— Task instructions —
**1)** Decide whether each statement agrees with the review of Once Upon a Time in Hollywood. For each, answer yes or no and quote the words from the review that settle it. (a) The story takes place in 1969. (b) Cliff Booth lives at Rick Dalton's home. (c) The part Rick is offered is a guest appearance in a new Western series.
**2)** Continue the review of Once Upon a Time in Hollywood from the point where it stops.

— Selected extract —
He is redundant two times over in Once Upon a Time in Hollywood. There is again violence, plus Once Upon a Time is another counterfactual movie along the lines of Inglorious Basterds [sic]. His latest follows Rick Dalton (Leonardo DiCaprio), a former TV Western star, and his longtime stunt man/personal gofer Cliff Booth (Brad Pitt). The year is 1969, and it’s been a long time between gigs for both men­–Dalton because Westerns have gone out style and he’s sick of them anyhow, and Booth because of his hair-trigger temper, a DUI conviction, and rumors that he killed his wife. Cliff spends his days at Rick’s home assuaging the latter’s ego, watching old shows with him, and smoking dope; at night he returns to his trailer and his pit bull. Maybe if Rick could only meet his new neighbors, director Roman Polanski (Rafaeŧ Zawierucha) and his starlet wife Sharon Tate (Margot Robbie), he could wrangle a movie role and help Cliff as well.

Rick isn’t the trendy kind of guy Polanski would deign to meet, though his fortune does shift. Rick is offered a part he’d rather not take, a guest appearance in a new Western series. He struggles at first, but it revives his career and even gets to make some “spaghetti Westerns” in Italy. In the interim, Cliff is ogled by and eventually gives a ride to a hippie chick calling herself “Pussycat” (Margaret Qually), who offers to fellate him, but even he knows jailbait when he sees it. Cliff delivers her to Spahn Ranch, whose owner George (Bruce Dern) was once a friend. Now the place is crawling with hippies giving him the hairy eyeball, and one named “Squeaky” (Dakota Fanning) goes ballistic when Rick insists on seeing George. For good measure, Cliff beats the crap out of the guy who flattened his tires and forces him to change them. Later we learn that the ranch is the crash pad of the Charles Manson family.

— Given data —

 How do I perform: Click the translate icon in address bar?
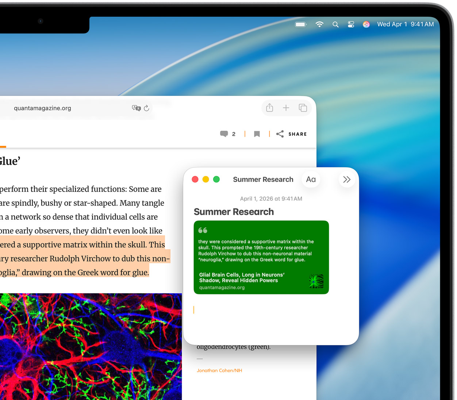(x=136, y=108)
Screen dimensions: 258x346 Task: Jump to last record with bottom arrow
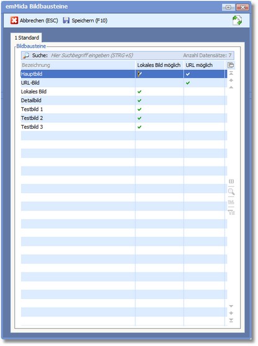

— Outputs by task —
**1)**
(a) Yes: "The year is 1969"
(b) No: "at night he returns to his trailer and his pit bull"
(c) Yes: "a guest appearance in a new Western series"

**2)**
Cliff blows his Hollywood comeback with his wise-guy attitude and his beat-down of Bruce Lee, but he goes to Italy with Rick. After six months, Rick acquires a glamorous Italian wife who doesn’t want Cliff hanging around. So far, Tarantino’s film is, as they say, “loosely based” on a lot of things that actually happened. Tarantino based Dalton on Steve McQueen from an old Western titled Wanted Dead or Alive, though McQueen wasn’t exactly washed up at the time; Dalton is more properly viewed as a composite of numerous actors in 1950s’ Westerns. Booth is patterned on Bert Reynolds’ double Hal Needham. Most of the TV shows, movie titles, and people mentioned are also real.

At this point, Tarantino could have made a paean to Hollywood in the 1960s or, alternatively, a refocused update of The Day of the Locust. He also could have fashioned a better version of the disappointing Helter Skelter. Instead he opts for a counterfactual descent into “ultra-violence” in which Rick and Cliff turn Dirty Harry2 and save Sharon Tate and her guests from Manson Family droogs. That’s it, folks—two and a half hours of filler so Tarantino can have us contemplate a world in which Sharon Tate lives and Squeaky Fromme gets blowtorched.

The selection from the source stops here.